[Saved entries]
*** Block opens ***
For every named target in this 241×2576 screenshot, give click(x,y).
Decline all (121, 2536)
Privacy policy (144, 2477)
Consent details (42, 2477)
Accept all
*** Block closes ***
Work required >>
Your answer should repeat every entry exactly.

Task output >>
For every named target in this 241×2576 screenshot, give click(x,y).
Decline all (121, 2536)
Privacy policy (144, 2477)
Consent details (42, 2477)
Accept all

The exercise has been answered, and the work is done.